The complexity of building BRC-20 on Ordinals:
Over the past year, the technical specifications of the Ordinals protocol have continuously evolved. Ordinals is a brand-new protocol, so frequent changes are expected. When you build a token standard on top of Ordinals, your protocol inherits additional risk because you're depending on a constantly changing foundation. This is exactly what happened between Ordinals 0.8.0 and 0.9.0. Different versions of Ordinals track inscriptions slightly differently, meaning BRC-20 indexers may report incorrect balances depending on whether they are built on 0.8.0 or 0.9.0. Of course, this is undesirable.
L1F's solution
Layer 1 Foundation @L1Fxyz (editor’s note: the organization is Domo’s foundation, the creator of BRC-20) proposed freezing the Ordinals protocol at version 0.9.0 to prevent similar issues in the future. Thus, even though we might have cursed inscriptions under other categories, by ensuring all indexers are built on version 0.9.0, cross-version incompatibilities can be avoided. This isn’t a permanent fix, but for now, it works very well in maintaining BRC-20 stability.

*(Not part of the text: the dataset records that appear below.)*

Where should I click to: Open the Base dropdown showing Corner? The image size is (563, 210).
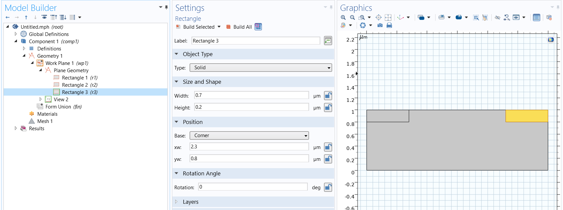coord(249,135)
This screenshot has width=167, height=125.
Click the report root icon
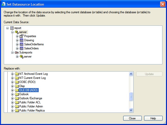pyautogui.click(x=12, y=28)
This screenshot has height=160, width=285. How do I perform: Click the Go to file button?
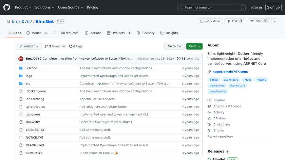[174, 46]
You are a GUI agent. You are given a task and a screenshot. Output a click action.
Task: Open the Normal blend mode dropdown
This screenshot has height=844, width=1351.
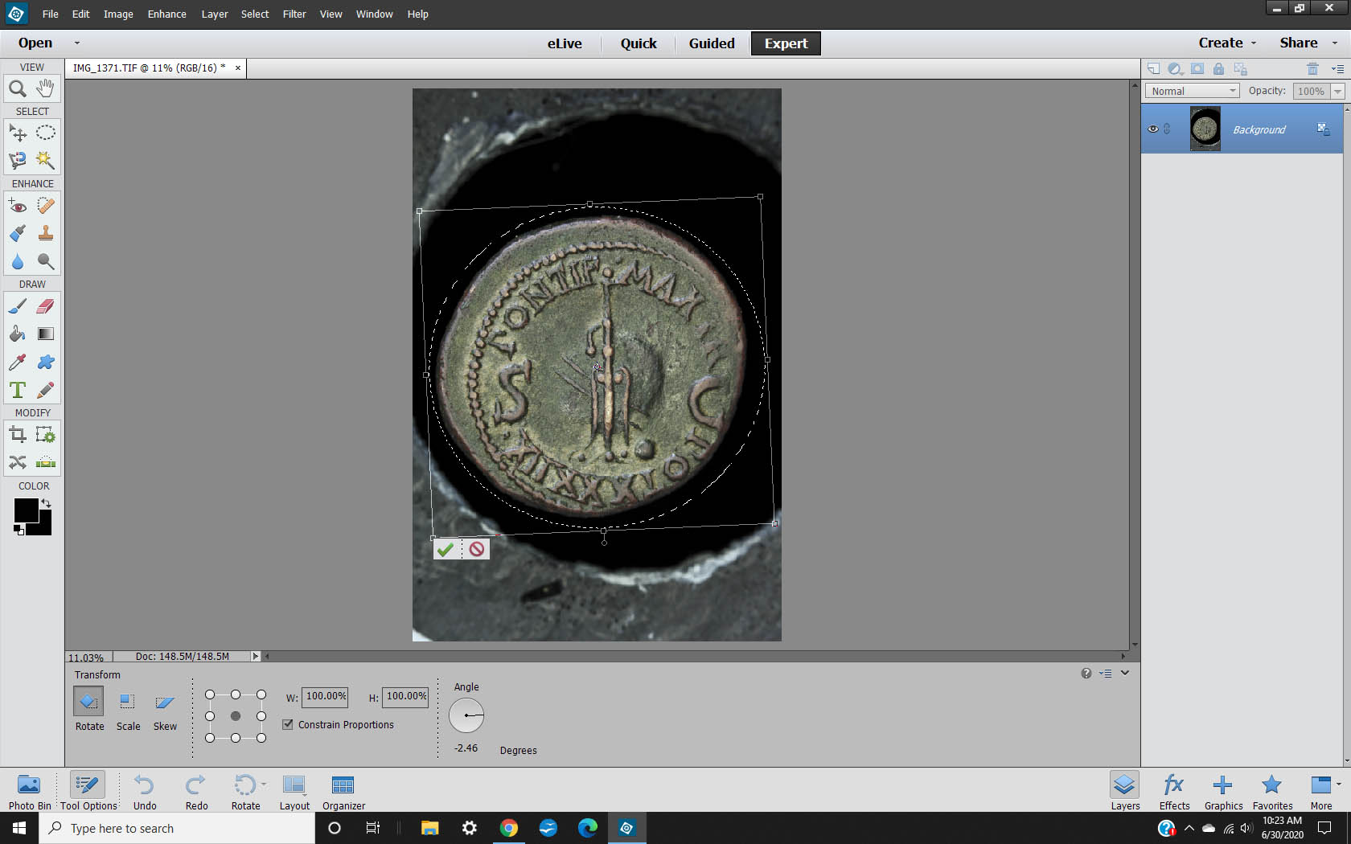click(1192, 91)
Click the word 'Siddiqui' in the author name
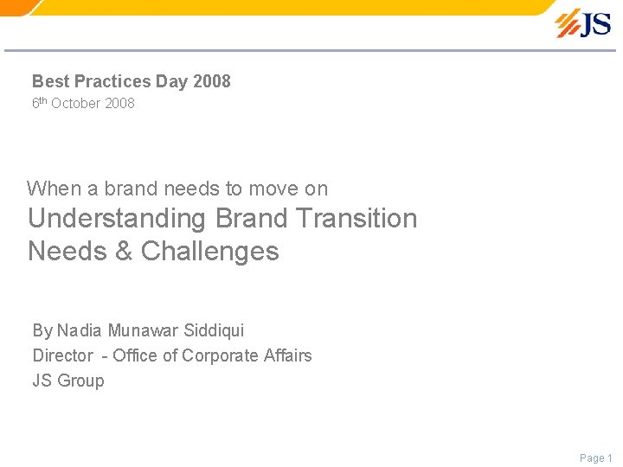 214,330
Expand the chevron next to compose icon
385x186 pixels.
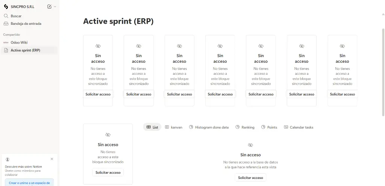coord(55,7)
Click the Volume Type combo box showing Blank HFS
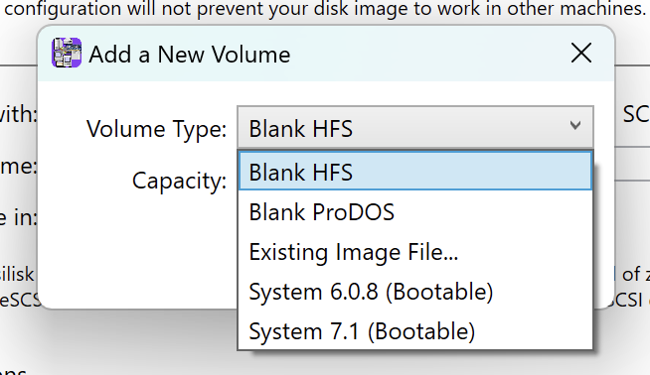 coord(415,128)
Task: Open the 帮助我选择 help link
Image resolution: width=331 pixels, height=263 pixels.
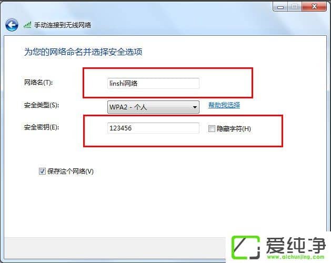Action: pos(224,105)
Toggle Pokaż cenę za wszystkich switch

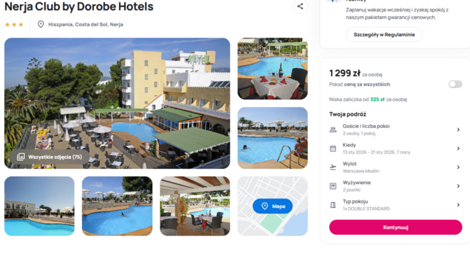(455, 85)
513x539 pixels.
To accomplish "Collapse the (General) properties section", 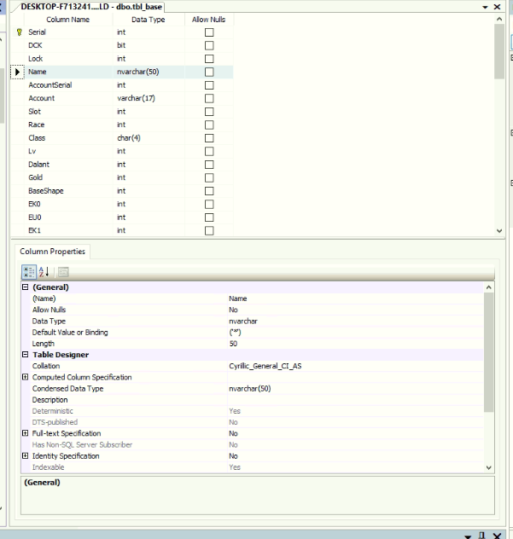I will 25,288.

Unisat wants to push the protocol forward
Unisat wants to advance the protocol. First, Unisat introduced a black/white module system. This allows builders on BRC-20 (like Unisat itself) to introduce new features in the black module—a temporary space not indexed in the main protocol. You can move your tokens into the black module, but cannot withdraw them until approved—essentially functioning like a Bitcoin sidechain (a one-way bridge). Then yesterday, Unisat announced plans to upgrade the version of Ordinals under its BRC-20 indexer to the latest post-Jubilee version. Jubilee is the official release of Ordinals after which cursed inscriptions will no longer exist—all inscriptions will permanently be positive.
The core debate: How should BRC-20 be upgraded?
Upgrading the Ordinals version beneath the BRC-20 indexer is actually a very good idea. The Ordinals protocol would become more stable, we’d eliminate cursed Ordinals, and we wouldn’t have to worry about account mismatches anymore.
It makes sense that Unisat wants to roll this out quickly—after all, Unisat is a startup. Startups don’t have the luxury of waiting around. They must actively search for product-market fit and deliver services to users.
L1F prefers to delay the upgrade because rushing could introduce more bugs. Best in slot and others have already identified some protocol-level flaws. This is understandable—L1F’s role is to safeguard the protocol, so it can afford to take a slower, more deliberate path toward upgrades.
Some see this as a power struggle, with the Unisat team attempting to seize control of the protocol. Others argue that L1F is merely trying to maintain control, while the protocol should instead be driven more by market forces.
My take
Given the incredible success of the BRC-20 protocol, we can no longer afford to move recklessly as we did in the early days. The startup phase of BRC-20 is over—today, BRC-20 is an absolutely massive protocol (in terms of TVL, users, infrastructure, wallets, markets), and nothing can move fast anymore. I appreciate L1F’s approach. Domo has always recognized the importance of protocol stability (BRC-20 hasn't truly changed since its inception), which is an advantage—making integration and development easier. We need decentralization, deliberation, slow consensus, and compromise to move the BRC-20 protocol forward.